Alice momentalnie zaprzestała pisać swoją notatkę.
Spojrzała na mnie znad kartki a jej oczy błyszczały.
-I Ty na serio nie załapałaś o co mu chodzi?-
wyszeptała jakbyśmy były w jakimś
magicznym miejscu i odprawiały jakiś rytuał
-Yyyy…nie? -zaczęłam niepewnie ugniatając rąbek
koszulki.
Brunetka w
geście zrezygnowania pokręciła głową.
-Jak spojrzysz na to co zapisałam to sama do tego
dojdziesz. A teraz mi dokończ-mruknęła.
-Hmmmm… Liam cały czas go pocieszał. Wiesz coś w
stylu: będzie dobrze i inne puste słowa.
Moja przyjaciółka przytaknęła na znak, że rozumie.

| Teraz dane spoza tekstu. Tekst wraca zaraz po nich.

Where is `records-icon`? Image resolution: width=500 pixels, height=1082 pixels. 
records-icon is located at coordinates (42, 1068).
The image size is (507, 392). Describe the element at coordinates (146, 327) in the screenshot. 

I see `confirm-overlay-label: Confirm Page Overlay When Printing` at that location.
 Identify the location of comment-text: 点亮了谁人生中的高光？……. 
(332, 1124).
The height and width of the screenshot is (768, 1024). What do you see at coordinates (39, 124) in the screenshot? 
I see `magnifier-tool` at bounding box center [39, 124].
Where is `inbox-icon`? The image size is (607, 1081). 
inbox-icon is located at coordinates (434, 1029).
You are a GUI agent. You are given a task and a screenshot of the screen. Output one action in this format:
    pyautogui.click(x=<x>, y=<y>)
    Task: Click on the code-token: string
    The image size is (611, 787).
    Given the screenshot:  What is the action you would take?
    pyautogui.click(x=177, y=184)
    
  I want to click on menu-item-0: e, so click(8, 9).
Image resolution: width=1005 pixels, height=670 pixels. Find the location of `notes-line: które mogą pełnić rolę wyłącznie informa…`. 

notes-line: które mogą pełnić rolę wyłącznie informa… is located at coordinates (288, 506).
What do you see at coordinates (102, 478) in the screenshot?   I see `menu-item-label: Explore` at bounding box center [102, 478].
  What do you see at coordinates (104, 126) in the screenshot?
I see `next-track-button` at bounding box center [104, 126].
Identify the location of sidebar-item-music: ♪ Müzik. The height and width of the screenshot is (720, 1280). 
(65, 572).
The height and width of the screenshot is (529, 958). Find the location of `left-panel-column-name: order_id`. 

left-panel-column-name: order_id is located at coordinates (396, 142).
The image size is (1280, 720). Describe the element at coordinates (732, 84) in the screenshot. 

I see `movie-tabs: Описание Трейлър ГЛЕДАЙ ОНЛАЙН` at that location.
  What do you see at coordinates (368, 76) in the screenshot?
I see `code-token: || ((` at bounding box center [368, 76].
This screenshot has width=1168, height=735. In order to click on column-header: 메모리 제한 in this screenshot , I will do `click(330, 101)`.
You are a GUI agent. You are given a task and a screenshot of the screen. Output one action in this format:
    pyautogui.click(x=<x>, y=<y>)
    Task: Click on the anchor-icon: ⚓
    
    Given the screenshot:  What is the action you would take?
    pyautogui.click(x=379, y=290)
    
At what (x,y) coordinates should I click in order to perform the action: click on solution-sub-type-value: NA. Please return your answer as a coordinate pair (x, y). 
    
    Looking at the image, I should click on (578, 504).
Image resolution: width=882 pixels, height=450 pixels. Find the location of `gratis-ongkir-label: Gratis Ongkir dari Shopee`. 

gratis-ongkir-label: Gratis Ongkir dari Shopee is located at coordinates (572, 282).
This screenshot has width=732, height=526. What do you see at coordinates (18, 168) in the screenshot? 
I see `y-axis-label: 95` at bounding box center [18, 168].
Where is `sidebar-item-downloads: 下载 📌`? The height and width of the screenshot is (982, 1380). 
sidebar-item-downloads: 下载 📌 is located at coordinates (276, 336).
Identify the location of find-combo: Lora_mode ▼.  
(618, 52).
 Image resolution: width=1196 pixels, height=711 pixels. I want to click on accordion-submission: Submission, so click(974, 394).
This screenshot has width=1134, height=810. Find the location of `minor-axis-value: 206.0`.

-Coś jeszcze zapamiętałaś? Jak się zachowywali gdy
weszłaś do kuchni?
-Daddy…przerażony i zdziwiony a Horan stał tyłem i
płakał.
Ali uśmiechnęła się pod nosem nie zaprzestając
czynności.
-I co, kto się pierwszy odezwał?
Moja przyjaciółka była bardziej podekscytowana tą
całą sytuacją niż ja. W jej oczach wręcz świeciły iskierki.
-No..ja się zapytałam o co im chodzi-powiedziałam niepewnie.
Alice zmarszczyła nos.
O! I mam coś jeszcze! Przedtem mówili…znaczy Niall
mówił, że nie powie jej tego prosto w oczy i chyba w ogóle jej nie powie bo
wie, że by ją skrzywdził..czy jakoś tak-próbowałam przypomnieć sobie zdanie
wypowiedziane przez niego i ułożyć w jakiś logiczny sens.
Brunetka zapisała coś wielkimi literami na kartce z
jeszcze większym „bananem” na twarzy.
-Który z chłopa…
-Lepiej Ty mi powiedz co z Zaynem- przerwałam jej.
Brunetka uniosła brwi.
-No nie udawaj, że nie wiesz-uśmiechnęłam się pod
nosem.
-No…w sumie to na początku tak podeszłam i się
spytałam dlaczego tak sam siedzi. Wiesz, takie tam pierdoły. Potem zmieniliśmy
temat ogólnie na wszystkich. Wiesz, pytałam się raz o Nicole, raz o Liama. Tak
jakoś zeszło. Potem jeszcze trochę rano gadaliśmy, bo w nocy podobno nie za
bardzo bylam zdolna do jakichkolwiek rozmów.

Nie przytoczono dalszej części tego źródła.